Department of Biomedical Informatics, University of Utah, Salt Lake City, Utah, USA.
University of Utah Health, Salt Lake City, Utah, USA.
J Am Med Inform Assoc. 2022 Apr 13;29(5):928-936. doi: 10.1093/jamia/ocac028.
Population health management (PHM) is an important approach to promote wellness and deliver health care to targeted individuals who meet criteria for preventive measures or treatment. A critical component for any PHM program is a data analytics platform that can target those eligible individuals.
The aim of this study was to design and implement a scalable standards-based clinical decision support (CDS) approach to identify patient cohorts for PHM and maximize opportunities for multi-site dissemination.

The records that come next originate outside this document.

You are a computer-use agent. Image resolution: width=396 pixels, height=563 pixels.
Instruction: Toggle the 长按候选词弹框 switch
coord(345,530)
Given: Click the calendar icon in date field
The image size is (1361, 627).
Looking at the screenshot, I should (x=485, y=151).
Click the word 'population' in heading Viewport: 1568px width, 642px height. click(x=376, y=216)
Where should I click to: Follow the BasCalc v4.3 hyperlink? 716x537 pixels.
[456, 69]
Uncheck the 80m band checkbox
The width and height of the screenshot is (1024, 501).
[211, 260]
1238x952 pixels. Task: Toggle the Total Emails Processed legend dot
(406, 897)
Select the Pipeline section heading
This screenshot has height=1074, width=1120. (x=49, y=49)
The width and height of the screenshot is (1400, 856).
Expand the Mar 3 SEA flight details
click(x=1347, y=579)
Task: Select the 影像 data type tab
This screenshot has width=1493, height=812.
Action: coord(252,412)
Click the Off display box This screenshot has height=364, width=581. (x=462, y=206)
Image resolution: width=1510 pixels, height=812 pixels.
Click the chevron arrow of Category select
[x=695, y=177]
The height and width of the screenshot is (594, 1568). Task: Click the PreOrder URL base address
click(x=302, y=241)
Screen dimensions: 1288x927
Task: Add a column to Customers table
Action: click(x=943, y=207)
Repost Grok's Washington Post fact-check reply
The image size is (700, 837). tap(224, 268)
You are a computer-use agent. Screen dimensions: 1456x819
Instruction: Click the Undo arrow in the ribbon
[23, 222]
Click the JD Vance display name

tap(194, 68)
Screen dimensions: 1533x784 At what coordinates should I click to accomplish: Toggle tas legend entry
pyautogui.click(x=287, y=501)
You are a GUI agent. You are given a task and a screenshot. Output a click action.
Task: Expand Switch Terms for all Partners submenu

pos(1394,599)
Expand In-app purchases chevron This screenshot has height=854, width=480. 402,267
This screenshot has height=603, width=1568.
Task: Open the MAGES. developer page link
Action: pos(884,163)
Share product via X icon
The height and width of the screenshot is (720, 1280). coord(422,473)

An architecture was established to support bidirectional data exchanges between heterogeneous electronic health record (EHR) data sources, PHM systems, and CDS components. HL7 Fast Healthcare Interoperability Resources and CDS Hooks were used to facilitate interoperability and dissemination. The approach was validated by deploying the platform at multiple sites to identify patients who meet the criteria for genetic evaluation of familial cancer.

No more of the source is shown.